→ INSTRUCTIONS TO FOLLOW
Look for the line that has "Given: Click the Kayıtlı" in the material below; please repeat it and every line after it, exactly, up to and including the line that has "Given: Click the 'Dec 19 at 15:00' timestamp", and nothing else.

→ DATA FOR THIS TASK
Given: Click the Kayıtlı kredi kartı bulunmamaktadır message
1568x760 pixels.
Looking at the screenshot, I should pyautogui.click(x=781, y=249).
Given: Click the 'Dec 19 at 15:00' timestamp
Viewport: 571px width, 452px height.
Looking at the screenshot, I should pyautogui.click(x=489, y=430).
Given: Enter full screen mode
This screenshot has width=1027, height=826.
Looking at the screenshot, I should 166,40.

...

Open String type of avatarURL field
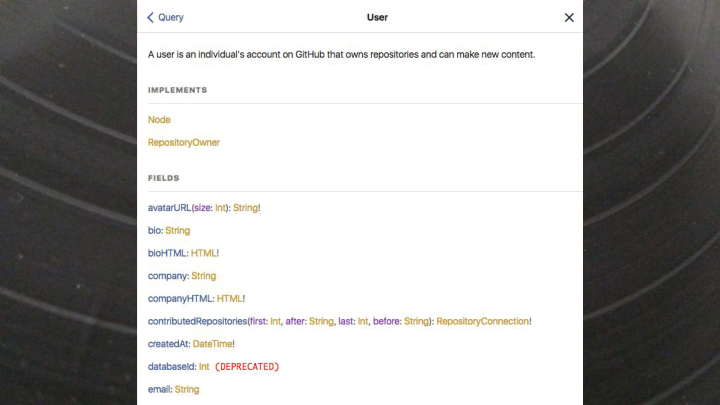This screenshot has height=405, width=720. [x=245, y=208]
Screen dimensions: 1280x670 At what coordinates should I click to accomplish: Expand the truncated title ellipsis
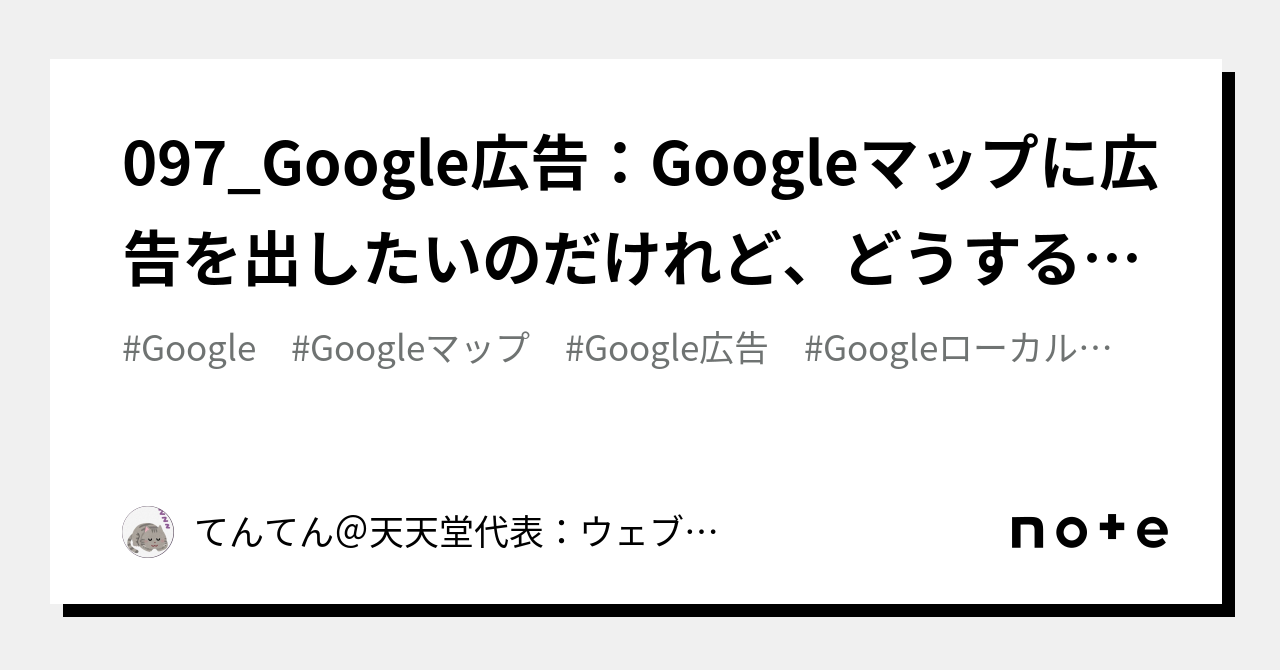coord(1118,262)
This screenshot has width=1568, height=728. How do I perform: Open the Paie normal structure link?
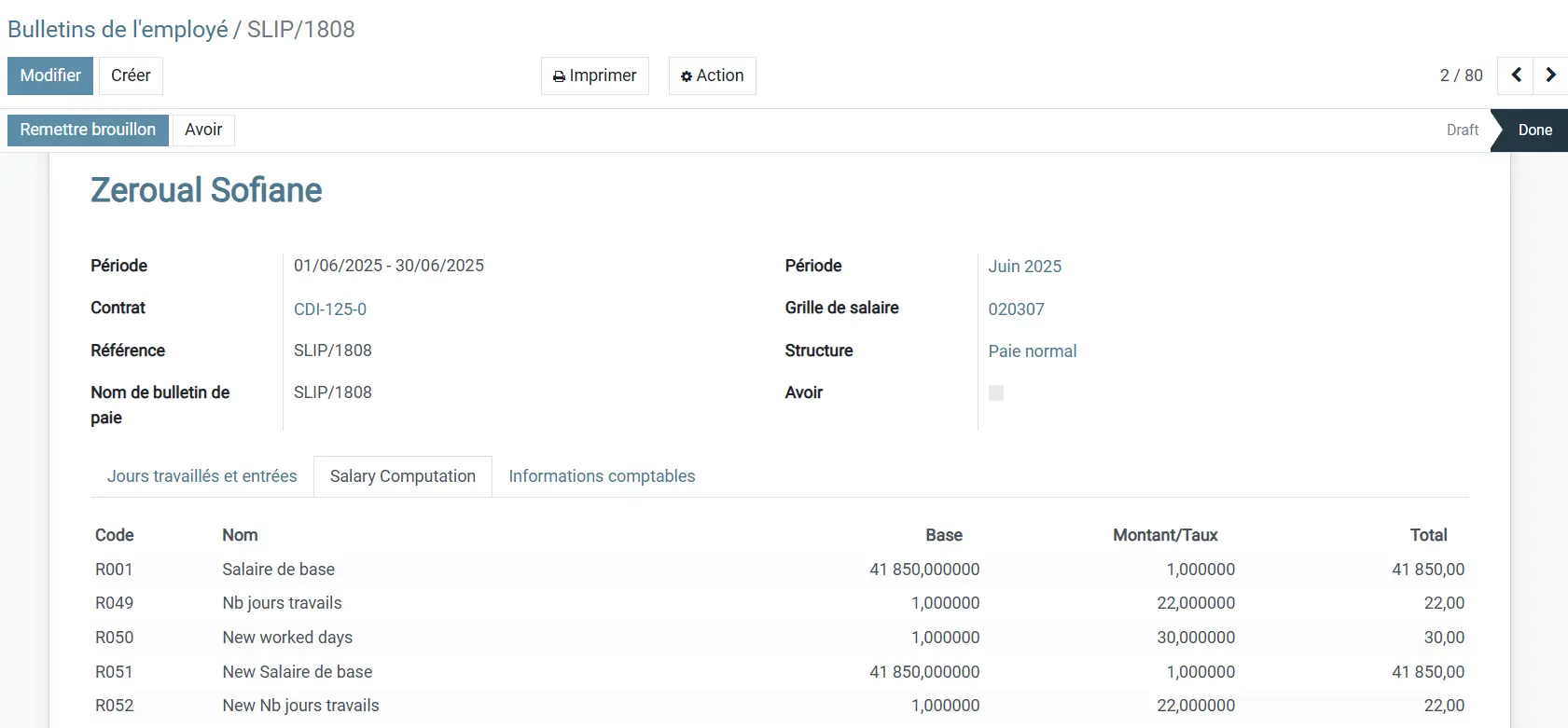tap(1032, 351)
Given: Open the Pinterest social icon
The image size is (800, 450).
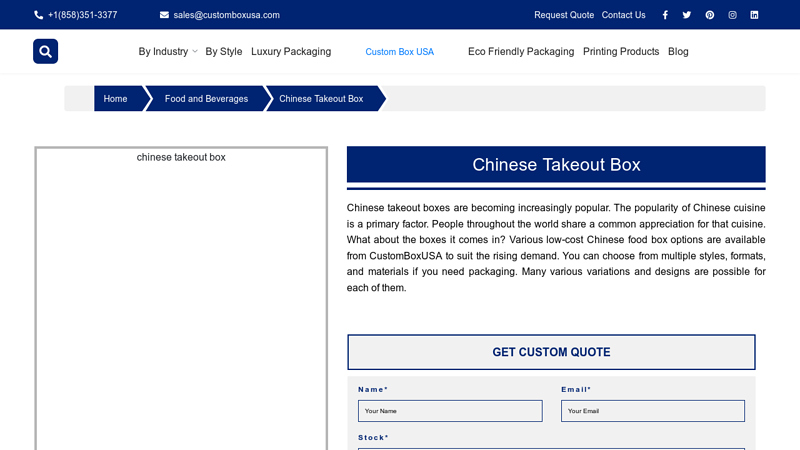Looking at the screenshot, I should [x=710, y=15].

...

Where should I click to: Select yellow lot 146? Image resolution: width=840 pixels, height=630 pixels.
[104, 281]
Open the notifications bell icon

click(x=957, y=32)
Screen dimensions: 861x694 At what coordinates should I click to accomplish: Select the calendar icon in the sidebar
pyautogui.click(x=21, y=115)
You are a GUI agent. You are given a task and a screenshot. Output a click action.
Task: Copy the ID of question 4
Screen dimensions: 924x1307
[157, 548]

→ TASK ANSWER
Given: Click the Kayıtlı kredi kartı bulunmamaktadır message
1568x760 pixels.
Looking at the screenshot, I should pyautogui.click(x=781, y=249).
Given: Click the 'Dec 19 at 15:00' timestamp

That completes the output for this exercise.